## DATA RECORDS
====

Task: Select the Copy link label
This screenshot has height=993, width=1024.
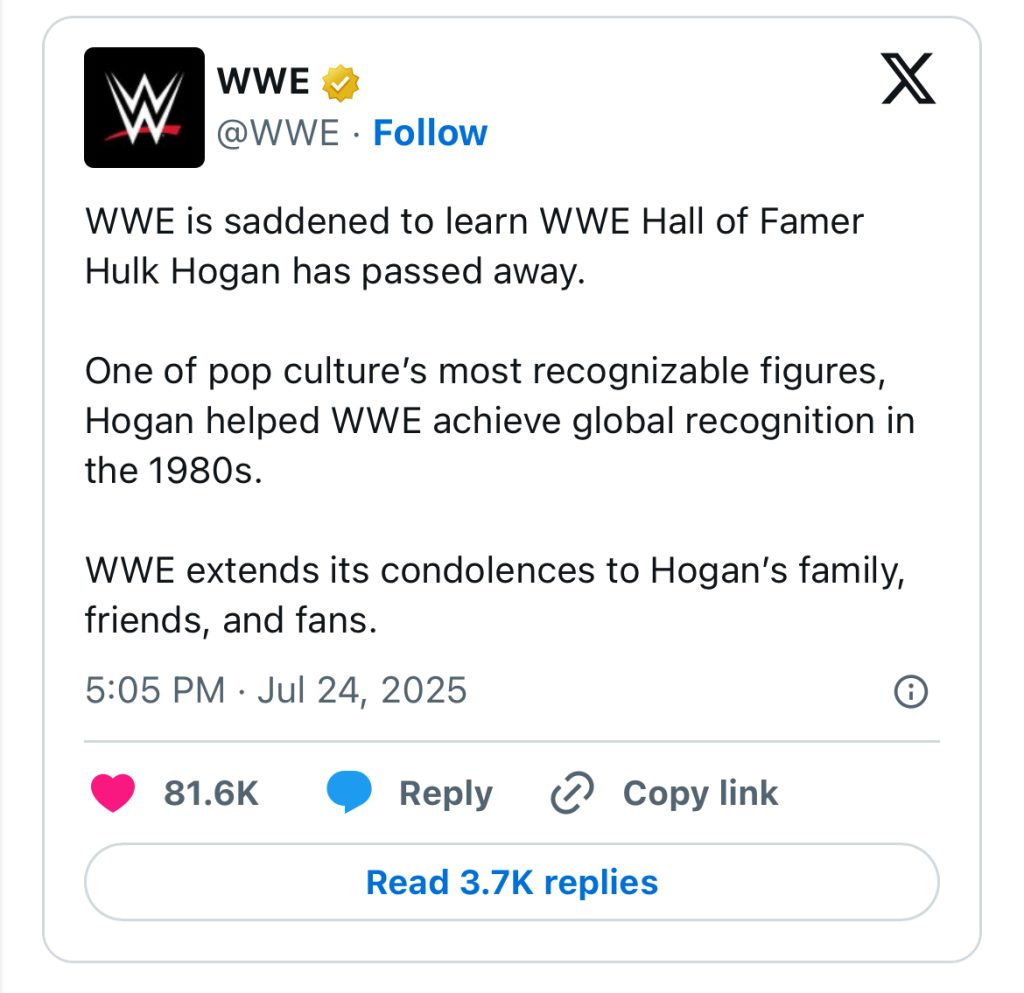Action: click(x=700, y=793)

====

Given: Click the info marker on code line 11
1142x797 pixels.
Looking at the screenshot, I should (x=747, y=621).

====

## WRITTEN EXERCISE
Put the entries starting at the line that contains "Given: Click the info marker on code line 11" and ending at the line that contains "Looking at the" into a numbered list, leaving out any blank lines.

## THE RESULT
1. Given: Click the info marker on code line 11
2. 1142x797 pixels.
3. Looking at the screenshot, I should (x=747, y=621).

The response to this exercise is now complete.